Data excerpts

+++

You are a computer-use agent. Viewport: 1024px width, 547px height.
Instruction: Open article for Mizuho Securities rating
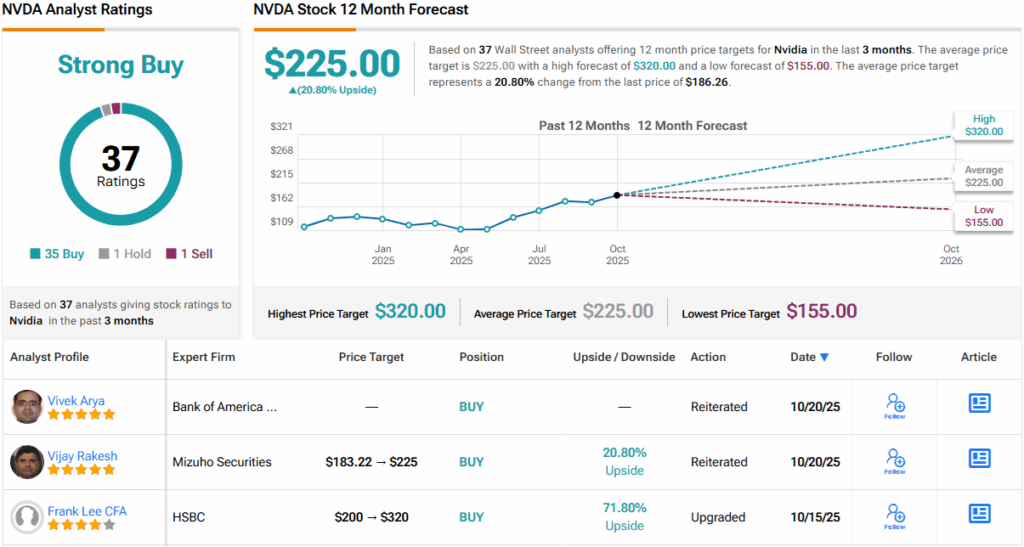point(979,458)
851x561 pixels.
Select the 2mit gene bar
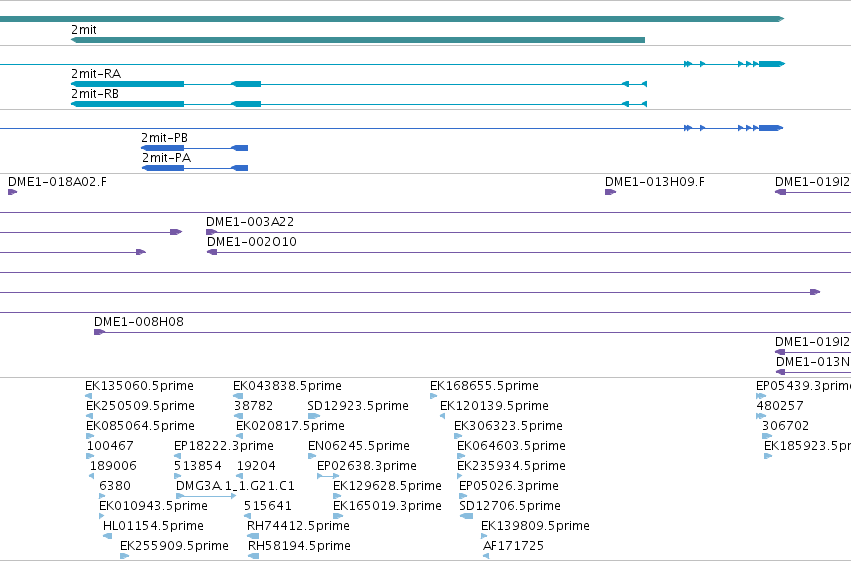coord(358,40)
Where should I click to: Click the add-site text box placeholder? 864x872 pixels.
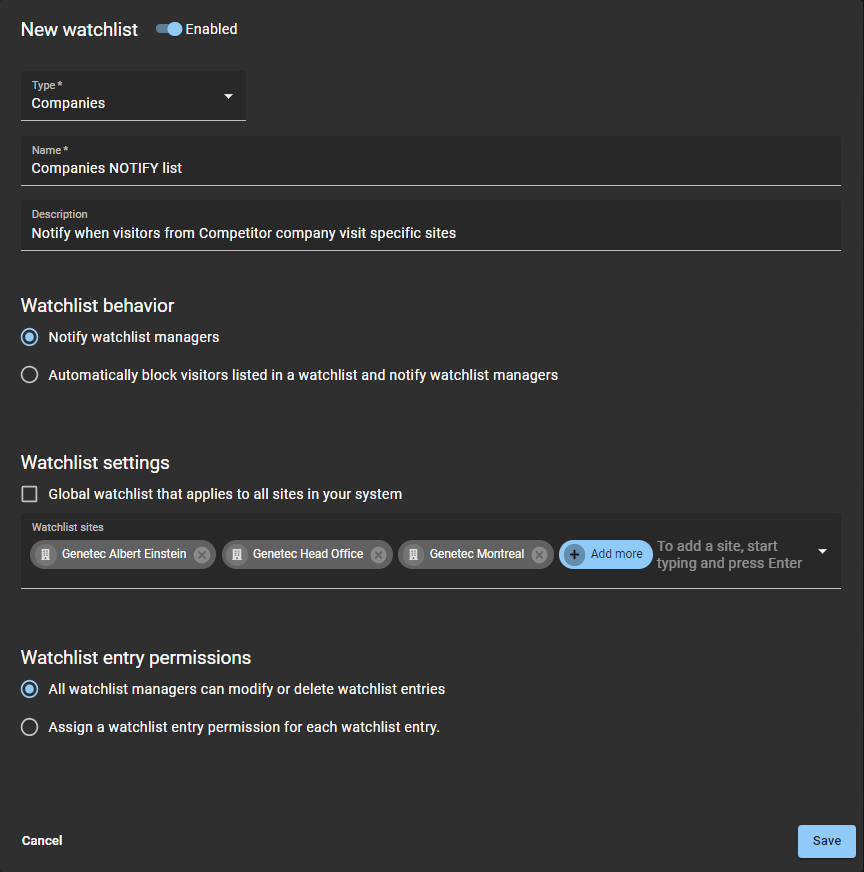(x=730, y=555)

+++

• EXERCISE DESCRIPTION:
Pictures omitted, give the entries again exactly.

• ANSWER BOX:
You are a computer-use agent. Viewport: 1024px width, 547px height.
Instruction: Open article for Mizuho Securities rating
point(979,458)
851x561 pixels.
Select the 2mit gene bar
coord(358,40)
Where should I click to: Click the add-site text box placeholder? 864x872 pixels.
(x=730, y=555)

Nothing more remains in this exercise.